Riboflavin-5 phosphate, also known as flavin mononucleotide (FMN), is a molecule that the body naturally produces from riboflavin (vitamin B2). Most riboflavin in the body is found in the form of riboflavin-5 phosphate. Riboflavin, along with most of the other B vitamins, is responsible for converting ingested carbohydrates to usable energy (glucose) and breaking down fats and proteins.
Riboflavin is also specifically responsible for proper skin development, as well as the maintenance of healthy digestive tract lining, blood cells, and other bodily systems. In the United States, foodstuff manufacturers are required by law to fortify the refined flour used in their products with riboflavin, thiamin (B1), niacin (B3), and folic acid (B9). Accordingly, riboflavin can be ingested from virtually any foods made with enriched flour, as well as various meats, milk, eggs, nuts, and green vegetables.

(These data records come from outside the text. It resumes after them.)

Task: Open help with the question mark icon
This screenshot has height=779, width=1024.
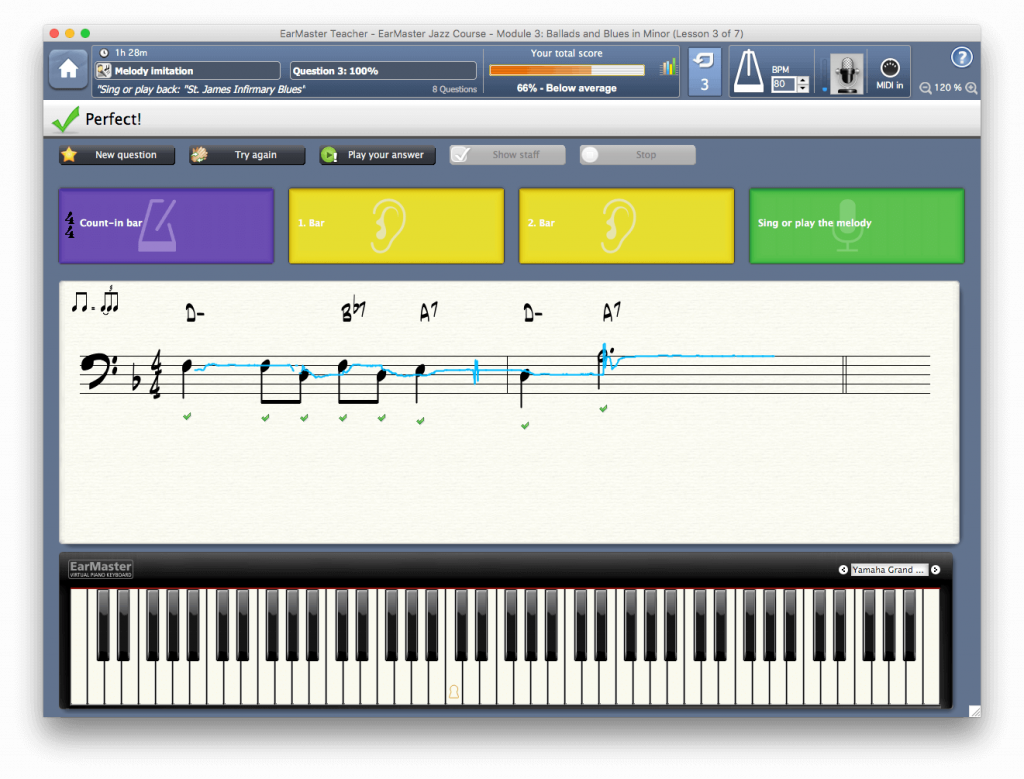Action: tap(961, 57)
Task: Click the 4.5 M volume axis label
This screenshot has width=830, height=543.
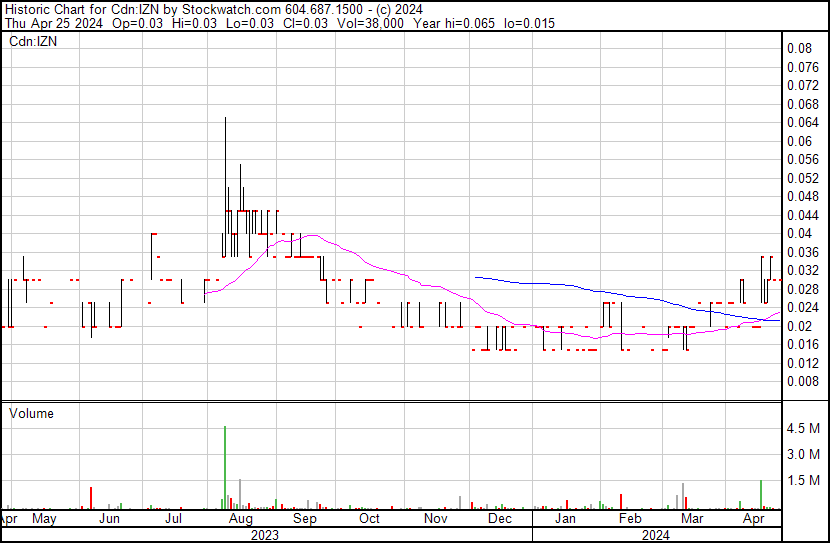Action: [x=805, y=428]
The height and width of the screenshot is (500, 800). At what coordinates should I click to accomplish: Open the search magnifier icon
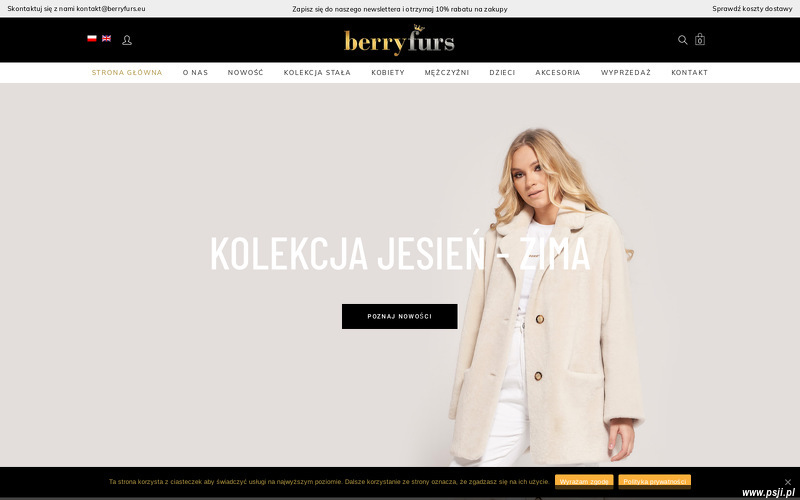[682, 40]
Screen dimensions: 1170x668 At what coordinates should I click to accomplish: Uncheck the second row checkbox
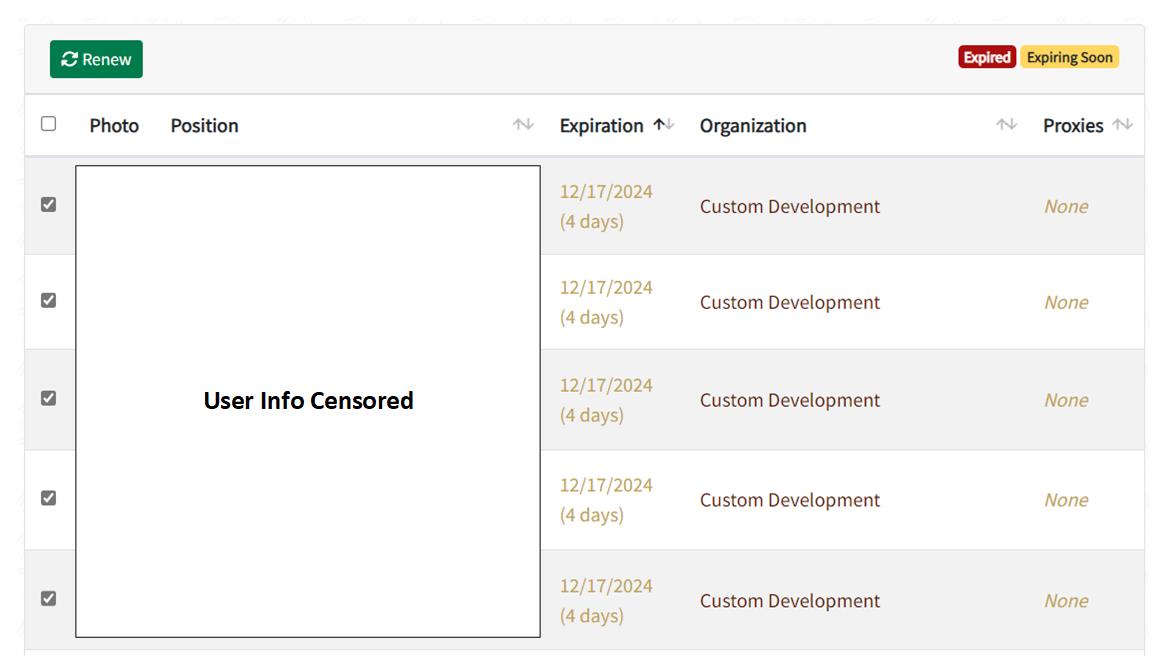coord(48,300)
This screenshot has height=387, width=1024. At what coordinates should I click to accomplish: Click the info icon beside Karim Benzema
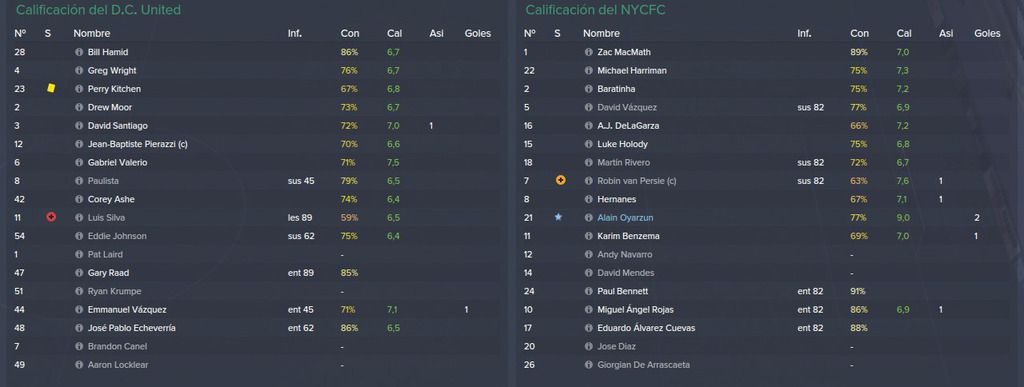[588, 236]
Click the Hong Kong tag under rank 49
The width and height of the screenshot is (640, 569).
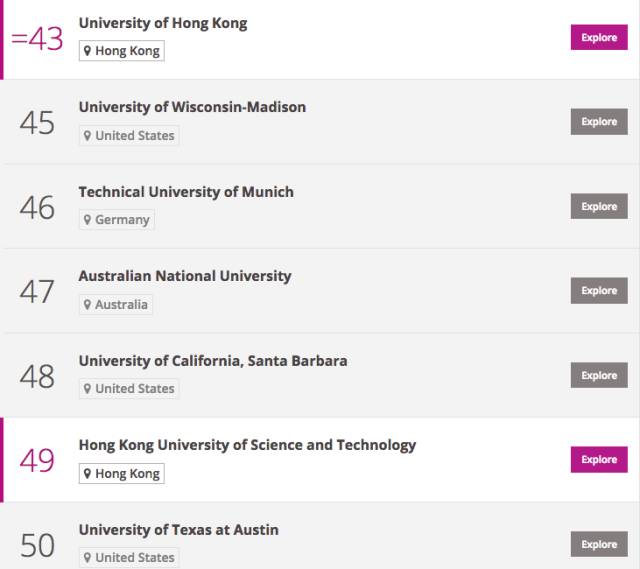click(x=122, y=473)
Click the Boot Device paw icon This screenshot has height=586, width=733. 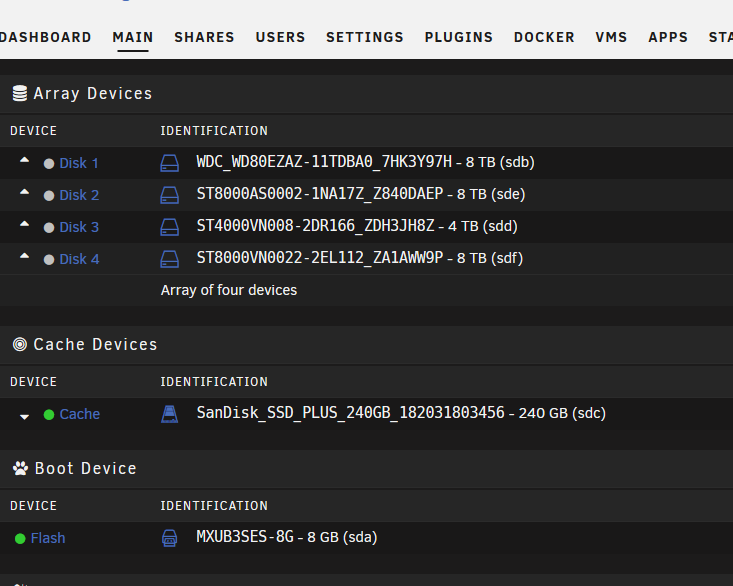(20, 468)
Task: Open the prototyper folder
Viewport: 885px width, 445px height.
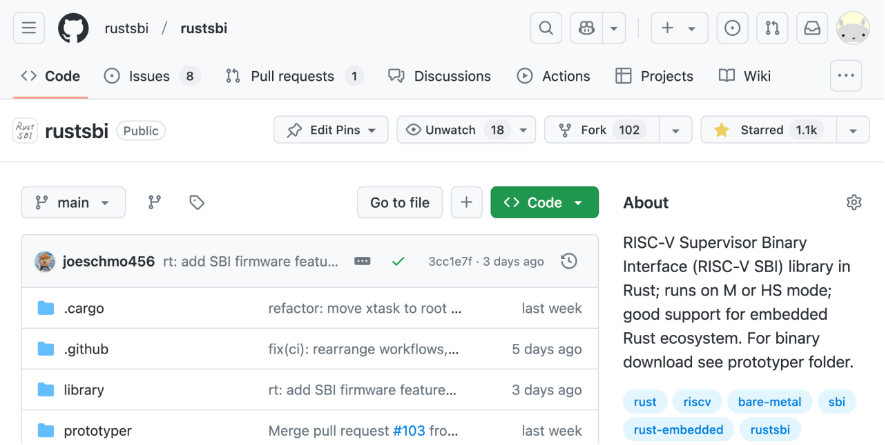Action: pyautogui.click(x=97, y=431)
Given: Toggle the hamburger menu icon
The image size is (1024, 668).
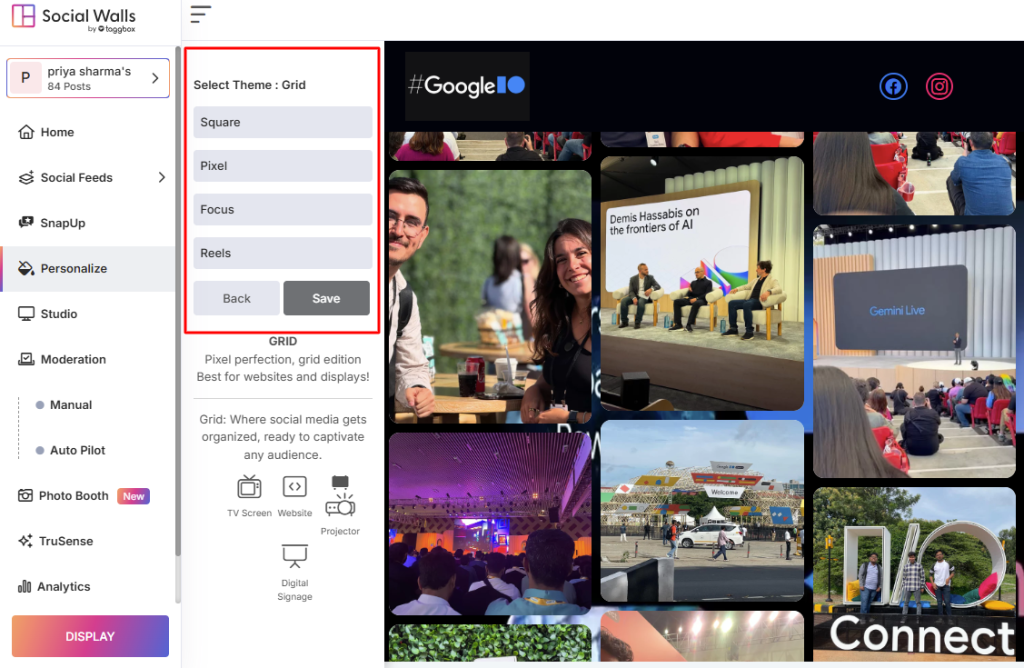Looking at the screenshot, I should [201, 14].
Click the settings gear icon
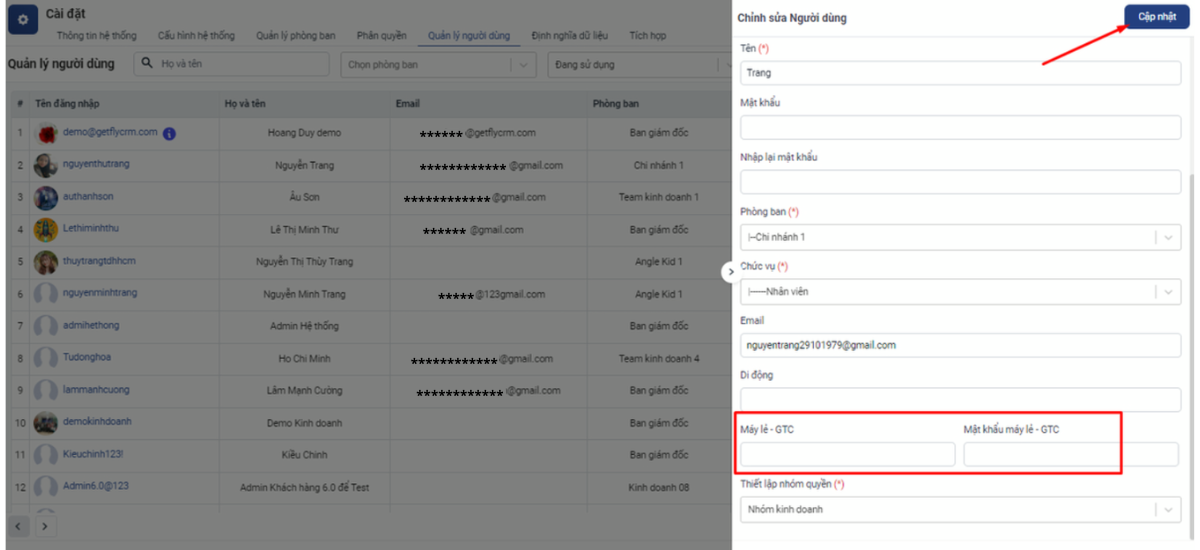Viewport: 1200px width, 550px height. [22, 20]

Though true riboflavin deficiency is rare and tends to manifest itself plainly, people use a riboflavin or riboflavin-5 phosphate supplement for acne, muscle cramps, athletic performance, carpal tunnel syndrome, eye conditions, headaches, immune support, alcoholism, liver disease, blood disorders, and Alzheimer’s disease.
Scientific trials have yet to be conducted on most of these uses, and while some studies indicate that taking a riboflavin supplement may reduce the frequency of migraine headaches and prevent the development of cataracts, the results have not been conclusive and ought to be considered preliminary. Riboflavin supplements should not to be taken to justify delaying a medical consultation, and not all information encountered on the Internet or other media about the efficacy of riboflavin should be treated as absolute truth.